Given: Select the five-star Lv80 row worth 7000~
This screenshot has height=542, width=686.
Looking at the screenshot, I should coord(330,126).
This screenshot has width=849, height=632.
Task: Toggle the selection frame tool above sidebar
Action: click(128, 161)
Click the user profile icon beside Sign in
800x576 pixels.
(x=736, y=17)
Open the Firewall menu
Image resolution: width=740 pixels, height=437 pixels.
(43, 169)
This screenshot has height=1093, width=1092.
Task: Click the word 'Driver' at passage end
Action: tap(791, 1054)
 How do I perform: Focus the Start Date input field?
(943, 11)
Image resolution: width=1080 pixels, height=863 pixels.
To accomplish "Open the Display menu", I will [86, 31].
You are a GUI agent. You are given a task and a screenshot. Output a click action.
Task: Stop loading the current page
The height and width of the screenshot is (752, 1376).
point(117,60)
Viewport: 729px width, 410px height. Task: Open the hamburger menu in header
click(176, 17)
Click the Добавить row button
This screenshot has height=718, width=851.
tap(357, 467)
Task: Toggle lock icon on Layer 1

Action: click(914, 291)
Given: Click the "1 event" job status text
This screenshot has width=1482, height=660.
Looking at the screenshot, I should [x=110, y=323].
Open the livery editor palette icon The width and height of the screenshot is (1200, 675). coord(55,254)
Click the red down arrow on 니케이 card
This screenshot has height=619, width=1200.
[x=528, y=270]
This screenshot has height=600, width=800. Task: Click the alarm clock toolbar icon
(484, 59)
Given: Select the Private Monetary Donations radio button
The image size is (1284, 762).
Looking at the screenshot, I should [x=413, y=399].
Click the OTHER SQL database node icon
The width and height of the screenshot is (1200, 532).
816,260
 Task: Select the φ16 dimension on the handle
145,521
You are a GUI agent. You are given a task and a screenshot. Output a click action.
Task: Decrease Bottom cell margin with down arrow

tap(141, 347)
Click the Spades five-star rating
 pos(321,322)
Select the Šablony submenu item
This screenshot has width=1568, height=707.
^^^^
_TO DO:_ Give back the listing exactly, please, from its first line to the line containing "Image resolution: width=1080", inclusive, and nothing past that line.

_RESULT OF THE EXERCISE:_
Given: Select the five-star Lv80 row worth 7000~
This screenshot has height=542, width=686.
Looking at the screenshot, I should coord(330,126).
This screenshot has width=849, height=632.
Task: Toggle the selection frame tool above sidebar
Action: click(128, 161)
Click the user profile icon beside Sign in
800x576 pixels.
(x=736, y=17)
Open the Firewall menu
Image resolution: width=740 pixels, height=437 pixels.
(43, 169)
This screenshot has height=1093, width=1092.
Task: Click the word 'Driver' at passage end
Action: tap(791, 1054)
 How do I perform: Focus the Start Date input field?
(943, 11)
Image resolution: width=1080 pixels, height=863 pixels.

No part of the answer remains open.